# low wire



## MDShunk (Jan 7, 2007)

Is that on Kent Island?


----------



## JohnJ0906 (Jan 22, 2007)

Actually it's down by Annapolis, right on the South river.


----------



## Magnettica (Jan 23, 2007)

Well as long as no fire engines or large trucks need to go back there, then whats the big deal?


----------



## pudge565 (Dec 8, 2007)

even telophone wires are considered dangerous anything over 50 volts is considerered hi voltage telophone wires normaly run about 150 volts throught em


----------



## TOOL_5150 (Aug 27, 2007)

pudge565 said:


> even telophone wires are considered dangerous anything over 50 volts is considerered hi voltage telophone wires normaly run about 150 volts throught em


Actually, the ringing signal is about 90v 20Hz AC signal superimposed on 48v nominal DC voltage.
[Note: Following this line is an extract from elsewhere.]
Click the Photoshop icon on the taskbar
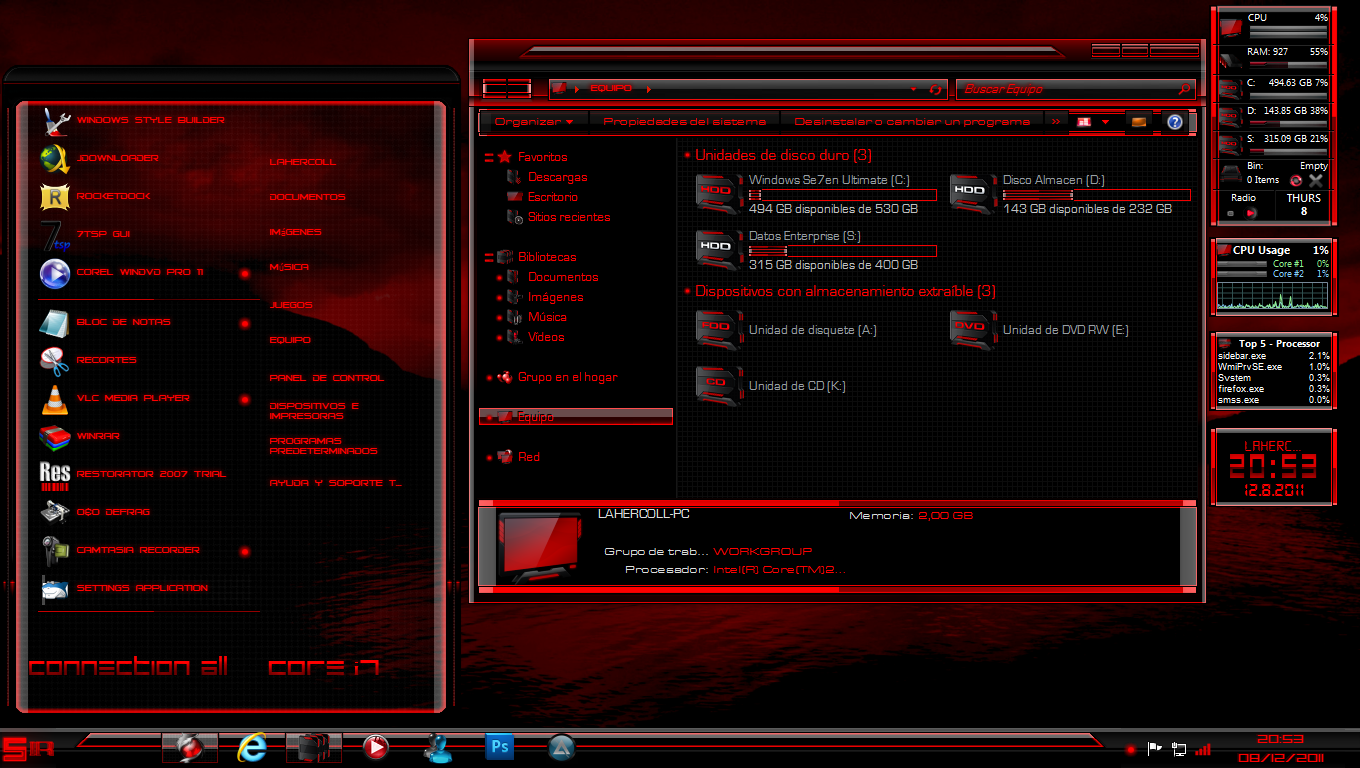Image resolution: width=1360 pixels, height=768 pixels. click(x=499, y=746)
I have been hit with it once or twice... its enough to make you let go.

~Matt


----------



## 220/221 (Sep 25, 2007)

THIS is a low wire. Yeah, it's energized.


----------



## Andy in ATL (Aug 17, 2007)

Just tell the kids to be careful.:blink:


----------



## shazam (Apr 16, 2007)

Andy in ATL said:


> Just tell the kids to be careful.:blink:


 
:laughing:


----------



## JohnJ0906 (Jan 22, 2007)

It's just a little sag.... :whistling2:


----------



## pudge565 (Dec 8, 2007)

tool thank you for correcting me i was under a misconception now i know the truth.


----------